Since then, the sign as a beacon has taken on a larger platform when Hewitt developed the Hopeful project. Creating two smaller-scaled versions in limited editions, the artist has installed them in various public spaces throughout the country. The art project has expanded to billboards, prints, and a short film made by an award-wining documentarian. In the movie, the sign is the protagonist, a gleaming statement placed in different venues and landscapes. The response to this sculpture has taken a life of its own, by far exceeding the artist’s wildest expectations.
Other electrified works in the exhibition can be interpreted as daily affirmations, such as Where You Need To Be and No Fear, while Queen of Hearts and Blue Hammer take on more personal meaning for Hewitt. The former is a portrait of his father, the card offering a poetic and romantic tribute, while the hand in hammer speaks to Hewitt as the worker and the working life that surrounds him. For the artist, these illuminated sculptures are not intended to be passive. Whether situated in the public sphere or a private arena, their purpose is to activate a form of participation and elicit an emotional response. They can engage on a private level, as a thought or prayer, or can inspire a call for deeper activism in a community. Hewitt’s choice of a Pop visual language is deliberate in that it allows the sculptures to be relatable and recognizable, making them universal.

Dataset content ->
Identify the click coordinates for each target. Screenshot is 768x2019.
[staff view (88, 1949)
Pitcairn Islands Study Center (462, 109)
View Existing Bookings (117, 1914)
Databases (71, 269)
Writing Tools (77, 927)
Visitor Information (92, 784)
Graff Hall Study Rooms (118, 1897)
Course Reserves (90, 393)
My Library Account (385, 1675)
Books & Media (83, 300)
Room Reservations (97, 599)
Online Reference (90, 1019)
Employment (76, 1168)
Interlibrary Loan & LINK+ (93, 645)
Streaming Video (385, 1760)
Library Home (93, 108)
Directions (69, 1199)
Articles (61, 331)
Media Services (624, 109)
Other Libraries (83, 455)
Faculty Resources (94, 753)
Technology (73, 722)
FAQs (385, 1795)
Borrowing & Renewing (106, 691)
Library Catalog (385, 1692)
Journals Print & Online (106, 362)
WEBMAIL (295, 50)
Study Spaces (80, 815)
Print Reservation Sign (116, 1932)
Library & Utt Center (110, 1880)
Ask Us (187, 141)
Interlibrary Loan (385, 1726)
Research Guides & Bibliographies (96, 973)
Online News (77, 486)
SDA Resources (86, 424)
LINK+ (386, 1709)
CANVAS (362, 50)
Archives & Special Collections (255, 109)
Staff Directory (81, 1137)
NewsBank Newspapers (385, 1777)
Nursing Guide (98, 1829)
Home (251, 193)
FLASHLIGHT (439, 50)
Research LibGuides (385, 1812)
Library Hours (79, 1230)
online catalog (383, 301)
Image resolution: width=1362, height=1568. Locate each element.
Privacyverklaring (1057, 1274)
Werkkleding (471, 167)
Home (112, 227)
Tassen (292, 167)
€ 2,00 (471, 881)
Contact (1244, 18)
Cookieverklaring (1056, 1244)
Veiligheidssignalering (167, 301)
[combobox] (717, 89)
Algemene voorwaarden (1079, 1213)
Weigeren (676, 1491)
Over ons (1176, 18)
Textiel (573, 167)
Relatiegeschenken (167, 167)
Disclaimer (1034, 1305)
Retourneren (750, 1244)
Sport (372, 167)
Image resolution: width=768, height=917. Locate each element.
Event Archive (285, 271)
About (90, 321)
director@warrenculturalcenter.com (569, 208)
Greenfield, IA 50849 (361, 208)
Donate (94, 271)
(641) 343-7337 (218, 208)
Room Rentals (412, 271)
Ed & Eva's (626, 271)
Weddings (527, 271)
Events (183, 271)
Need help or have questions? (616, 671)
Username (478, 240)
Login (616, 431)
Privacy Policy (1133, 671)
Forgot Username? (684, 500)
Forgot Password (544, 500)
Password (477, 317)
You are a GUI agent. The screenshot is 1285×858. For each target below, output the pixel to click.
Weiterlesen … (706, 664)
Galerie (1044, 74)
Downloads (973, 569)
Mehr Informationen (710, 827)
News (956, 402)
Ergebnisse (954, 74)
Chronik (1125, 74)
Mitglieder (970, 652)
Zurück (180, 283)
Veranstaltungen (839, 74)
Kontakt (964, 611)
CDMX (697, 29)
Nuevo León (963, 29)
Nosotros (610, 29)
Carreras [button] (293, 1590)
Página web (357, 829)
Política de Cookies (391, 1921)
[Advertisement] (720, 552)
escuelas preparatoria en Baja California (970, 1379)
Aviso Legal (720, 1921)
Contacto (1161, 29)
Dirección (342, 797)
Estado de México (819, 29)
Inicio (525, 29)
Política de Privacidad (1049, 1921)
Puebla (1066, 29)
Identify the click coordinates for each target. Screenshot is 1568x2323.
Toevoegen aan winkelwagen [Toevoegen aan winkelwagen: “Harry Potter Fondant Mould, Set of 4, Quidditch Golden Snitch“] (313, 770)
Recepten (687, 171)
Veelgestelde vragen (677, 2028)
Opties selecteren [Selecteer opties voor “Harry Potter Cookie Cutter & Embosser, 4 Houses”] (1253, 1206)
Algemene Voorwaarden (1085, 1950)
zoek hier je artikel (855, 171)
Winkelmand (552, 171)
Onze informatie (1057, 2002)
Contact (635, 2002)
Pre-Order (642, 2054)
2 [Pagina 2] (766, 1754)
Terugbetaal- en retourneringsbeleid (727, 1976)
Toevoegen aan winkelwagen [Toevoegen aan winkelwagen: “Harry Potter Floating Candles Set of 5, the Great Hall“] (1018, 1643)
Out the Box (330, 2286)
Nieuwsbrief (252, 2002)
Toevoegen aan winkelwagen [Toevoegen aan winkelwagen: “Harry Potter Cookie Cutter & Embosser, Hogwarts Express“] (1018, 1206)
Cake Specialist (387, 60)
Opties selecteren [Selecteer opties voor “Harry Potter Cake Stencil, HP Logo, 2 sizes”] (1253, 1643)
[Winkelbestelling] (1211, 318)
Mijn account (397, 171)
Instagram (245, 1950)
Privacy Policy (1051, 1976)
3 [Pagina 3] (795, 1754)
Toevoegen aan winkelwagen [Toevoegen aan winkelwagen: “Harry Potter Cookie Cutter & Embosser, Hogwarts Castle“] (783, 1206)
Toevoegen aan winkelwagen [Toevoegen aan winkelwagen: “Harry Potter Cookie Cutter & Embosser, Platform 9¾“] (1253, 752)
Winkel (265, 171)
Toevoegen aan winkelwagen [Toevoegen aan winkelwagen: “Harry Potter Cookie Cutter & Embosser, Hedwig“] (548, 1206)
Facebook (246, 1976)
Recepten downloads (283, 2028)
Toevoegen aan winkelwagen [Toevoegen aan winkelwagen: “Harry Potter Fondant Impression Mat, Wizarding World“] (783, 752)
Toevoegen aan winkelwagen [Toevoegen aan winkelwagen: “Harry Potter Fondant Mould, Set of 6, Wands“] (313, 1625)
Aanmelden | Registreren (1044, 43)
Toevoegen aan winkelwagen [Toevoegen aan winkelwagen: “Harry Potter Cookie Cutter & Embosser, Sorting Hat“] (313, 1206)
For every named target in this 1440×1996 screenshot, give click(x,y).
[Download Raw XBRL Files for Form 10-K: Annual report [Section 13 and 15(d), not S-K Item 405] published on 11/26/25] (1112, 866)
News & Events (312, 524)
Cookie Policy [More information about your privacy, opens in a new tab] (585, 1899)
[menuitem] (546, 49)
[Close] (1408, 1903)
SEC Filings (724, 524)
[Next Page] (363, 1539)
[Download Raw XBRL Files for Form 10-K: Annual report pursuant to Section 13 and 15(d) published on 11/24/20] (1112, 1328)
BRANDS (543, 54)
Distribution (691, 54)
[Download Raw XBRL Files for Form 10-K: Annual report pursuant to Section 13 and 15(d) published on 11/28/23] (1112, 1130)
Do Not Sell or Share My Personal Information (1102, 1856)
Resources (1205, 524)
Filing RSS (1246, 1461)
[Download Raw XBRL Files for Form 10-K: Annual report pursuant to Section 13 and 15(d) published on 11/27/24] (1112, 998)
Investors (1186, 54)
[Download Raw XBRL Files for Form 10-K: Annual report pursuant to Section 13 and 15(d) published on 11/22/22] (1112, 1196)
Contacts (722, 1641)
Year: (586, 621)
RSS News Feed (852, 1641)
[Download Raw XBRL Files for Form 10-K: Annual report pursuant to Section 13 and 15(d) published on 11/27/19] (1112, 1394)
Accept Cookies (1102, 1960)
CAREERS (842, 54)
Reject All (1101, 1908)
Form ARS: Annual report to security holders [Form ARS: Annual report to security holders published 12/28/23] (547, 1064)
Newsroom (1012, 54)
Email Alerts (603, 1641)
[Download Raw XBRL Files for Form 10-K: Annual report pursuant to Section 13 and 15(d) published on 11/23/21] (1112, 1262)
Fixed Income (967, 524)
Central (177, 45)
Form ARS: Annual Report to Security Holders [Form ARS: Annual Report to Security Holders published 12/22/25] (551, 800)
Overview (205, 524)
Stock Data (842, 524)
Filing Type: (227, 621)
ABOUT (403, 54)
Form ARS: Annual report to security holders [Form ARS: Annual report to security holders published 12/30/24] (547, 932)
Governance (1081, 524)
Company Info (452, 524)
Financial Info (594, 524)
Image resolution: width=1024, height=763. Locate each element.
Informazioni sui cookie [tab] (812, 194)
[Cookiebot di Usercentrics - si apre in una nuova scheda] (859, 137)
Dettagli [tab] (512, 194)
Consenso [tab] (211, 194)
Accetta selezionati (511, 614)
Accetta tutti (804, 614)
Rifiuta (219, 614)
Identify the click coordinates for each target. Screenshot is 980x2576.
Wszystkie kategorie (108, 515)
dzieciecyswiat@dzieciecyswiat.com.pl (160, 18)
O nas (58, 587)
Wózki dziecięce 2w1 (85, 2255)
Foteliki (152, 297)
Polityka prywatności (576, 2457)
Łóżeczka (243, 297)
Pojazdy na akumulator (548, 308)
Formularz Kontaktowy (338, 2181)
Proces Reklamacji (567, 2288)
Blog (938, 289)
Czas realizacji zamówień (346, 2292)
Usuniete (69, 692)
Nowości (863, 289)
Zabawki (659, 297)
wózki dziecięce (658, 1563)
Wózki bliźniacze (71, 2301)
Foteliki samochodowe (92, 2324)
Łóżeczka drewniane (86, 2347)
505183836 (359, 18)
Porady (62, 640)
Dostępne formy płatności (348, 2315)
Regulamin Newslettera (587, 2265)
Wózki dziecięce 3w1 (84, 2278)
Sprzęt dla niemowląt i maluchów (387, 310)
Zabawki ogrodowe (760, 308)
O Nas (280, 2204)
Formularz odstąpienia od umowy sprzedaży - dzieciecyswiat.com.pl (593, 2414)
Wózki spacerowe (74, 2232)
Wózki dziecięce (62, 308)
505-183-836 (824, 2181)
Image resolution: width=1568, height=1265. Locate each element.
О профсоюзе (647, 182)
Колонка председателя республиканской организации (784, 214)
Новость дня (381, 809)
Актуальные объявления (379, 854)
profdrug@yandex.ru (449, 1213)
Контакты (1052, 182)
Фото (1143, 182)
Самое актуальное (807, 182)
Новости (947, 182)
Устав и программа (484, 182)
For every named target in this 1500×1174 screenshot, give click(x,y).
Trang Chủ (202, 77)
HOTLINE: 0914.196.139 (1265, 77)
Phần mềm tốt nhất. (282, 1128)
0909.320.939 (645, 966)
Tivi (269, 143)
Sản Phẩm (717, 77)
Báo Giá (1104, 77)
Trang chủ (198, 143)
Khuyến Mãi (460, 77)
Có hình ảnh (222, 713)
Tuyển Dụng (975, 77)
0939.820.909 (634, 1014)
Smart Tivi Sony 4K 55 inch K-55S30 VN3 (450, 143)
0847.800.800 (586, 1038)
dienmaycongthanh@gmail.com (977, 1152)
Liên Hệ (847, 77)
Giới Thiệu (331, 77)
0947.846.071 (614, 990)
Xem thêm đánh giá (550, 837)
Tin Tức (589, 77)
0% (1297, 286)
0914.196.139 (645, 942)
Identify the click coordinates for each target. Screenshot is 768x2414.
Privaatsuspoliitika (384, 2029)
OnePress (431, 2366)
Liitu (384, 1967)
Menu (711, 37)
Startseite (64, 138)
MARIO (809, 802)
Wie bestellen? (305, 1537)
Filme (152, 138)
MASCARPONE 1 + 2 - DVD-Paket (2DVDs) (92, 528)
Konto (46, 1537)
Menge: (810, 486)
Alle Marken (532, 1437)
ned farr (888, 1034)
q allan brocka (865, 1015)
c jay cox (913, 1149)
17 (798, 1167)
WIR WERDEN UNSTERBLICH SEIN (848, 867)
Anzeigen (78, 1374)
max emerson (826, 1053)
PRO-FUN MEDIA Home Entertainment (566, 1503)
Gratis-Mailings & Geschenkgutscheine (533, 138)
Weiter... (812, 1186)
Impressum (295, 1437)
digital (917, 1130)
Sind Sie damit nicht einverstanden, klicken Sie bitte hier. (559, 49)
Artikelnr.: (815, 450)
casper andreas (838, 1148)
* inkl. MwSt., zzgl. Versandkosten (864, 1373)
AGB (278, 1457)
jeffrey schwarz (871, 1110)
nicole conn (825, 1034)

Stated problem -> In the passage on Hewitt's illuminated sculptures, whom does Queen of Hearts portray?

Finished answer -> Hewitt's father.